Beppe Grillo è il premier dei follower. E il fatto non stupisce. Il Movimento 5 Stelle è nato attorno al suo blog e usa Rete e social come terreno per l’engagement politico evitando i canali di comunicazione tradizionali. Il comico-politico è una sorta di abile paria digitale. In attesa della verifica sul campo della politica reale (sostanziale e procedurale), gli va riconosciuto il merito di aver infranto il muro del clicktivismo: fatta eccezione per il M5S, movimenti o associazioni seguitissimi sul web sono ancora incapaci di portare nelle piazze reali i fan ottenuti in quelle virtuali.

Matteo Renzi è l’altro leader politico italiano noto per essere più che avvezzo alla rete, talmente digital da venire addirittura accusato di essere “teleguidato” via iPhone. Usa molto i social (per le primarie del PD come per i Big Bang della Leopolda) e con @matteorenzi commenta la Fiorentina e la politica, parla da sindaco e usa #sapevatelo.  Il web 2.0 lo ha portato anche in Comune aprendo una sezione Open Data e un account Twitter (10.681 follower) che cinguetta un po’ di tutto, dalle delibere di giunta al menù del giorno nelle scuole della città.

Renzi contende a Grillo il titolo di politico digitale italiano, ma entrambi sono ancora lontani dal campione mondiale della specialità, paradigma di leader e peones impegnati anche online nella campagna elettorale: Barack Obama.

Per la sua campagna elettorale l’inquilino della Casa Bianca ha potuto contare su un dream team con tanto di social media strategists e web designers, sulla Cave abitata da 50 analisti digitali, sui sociologi del Victory Lab e su un esercito di sostenitori organizzati tra telefono, pc e strade. Dal sito ufficiale alla app per guidare i porta a porta sino al profilo su MySpace, il primo cittadino americano marca una chiara differenza con i politici italiani. Obama non usa i social media, è un social network. Che vive di follower e soprattutto Big Data.

LA POLITICA DEI BIG DATA

Twitter rappresenta un punto di vista parziale sul vasto mondo dei social network ma è il più frequentato dai politici italiani e questo lo rende significativo per chi vuole comprendere limiti e segreti della cosiddetta democrazia digitale che (forse) verrà.

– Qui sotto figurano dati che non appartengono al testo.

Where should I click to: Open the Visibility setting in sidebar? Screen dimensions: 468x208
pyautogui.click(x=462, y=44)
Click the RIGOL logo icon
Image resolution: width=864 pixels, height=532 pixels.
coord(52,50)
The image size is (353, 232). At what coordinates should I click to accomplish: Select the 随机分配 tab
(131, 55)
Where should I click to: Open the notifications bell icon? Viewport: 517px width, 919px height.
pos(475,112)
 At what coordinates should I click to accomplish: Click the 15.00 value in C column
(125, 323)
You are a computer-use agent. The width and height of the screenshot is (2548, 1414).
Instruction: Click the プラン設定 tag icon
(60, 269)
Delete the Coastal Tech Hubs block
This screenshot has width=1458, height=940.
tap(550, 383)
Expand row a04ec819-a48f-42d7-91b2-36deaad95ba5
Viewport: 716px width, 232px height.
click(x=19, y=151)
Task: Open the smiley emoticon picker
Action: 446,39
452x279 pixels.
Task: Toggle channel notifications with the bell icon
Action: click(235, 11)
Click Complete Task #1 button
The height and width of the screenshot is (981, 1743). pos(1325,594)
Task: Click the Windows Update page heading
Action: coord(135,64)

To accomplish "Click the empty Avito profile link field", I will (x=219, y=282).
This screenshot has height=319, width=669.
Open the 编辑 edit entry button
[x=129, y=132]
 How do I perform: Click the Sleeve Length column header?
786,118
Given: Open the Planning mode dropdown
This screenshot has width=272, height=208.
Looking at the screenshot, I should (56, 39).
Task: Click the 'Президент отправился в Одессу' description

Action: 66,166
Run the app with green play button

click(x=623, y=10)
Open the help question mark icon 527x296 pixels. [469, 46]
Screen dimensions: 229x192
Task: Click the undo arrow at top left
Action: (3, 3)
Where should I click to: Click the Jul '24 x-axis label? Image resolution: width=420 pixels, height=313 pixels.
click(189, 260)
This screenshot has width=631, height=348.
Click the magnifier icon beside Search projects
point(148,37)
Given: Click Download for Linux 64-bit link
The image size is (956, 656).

Anche se la stragrande maggioranza dei candidati nostrani lo usa in modo artigianale, Twitter è comunque un tesoro di informazioni che rivela sui politici e ai politici molto di più di quello che loro stessi si attendono dai social media.

La parola chiave è Big Data, l’immane aggregato di dati che popolano la rete dal quale è possibile estrarre informazioni sul mainstream degli utenti del mondo digitale. In Italia un primo vero esperimento di analisi di questo patrimonio di dati in chiave elettorale lo sta offrendo La Stampa attraverso voto2013. Si tratta di uno strumento che, utilizzando la teoria delle reti complesse per analizzare i Big Data, permette di estrapolare una serie di informazioni quantitative e qualitative sulla discussione politica all’interno dei social media.

In sostanza, vengono analizzati i flussi di informazioni e i contenuti che i cittadini si scambiano sui network digitali cercando di trovarne le chiavi di lettura. In sintesi, poco importa cosa dicono i politici in rete quanto piuttosto cosa dice la rete dei politici e della politica.

Barack Obama ha costruito la sua fortuna elettorale su questo tesoro di informazioni. La politica italiana è per lo più ancora alle prese con la febbre dei RT. Di strada da fare quindi ce n’è ancora molta. Ma in attesa di approdare a Big Data si può cominciare anche da semplici accorgimenti di netiquette.  E per quasi tutti i candidati nostrani, paradossalmente, vale ancora il noto consiglio di Jay Baer: “Focus on how to be social, not on how to do social”.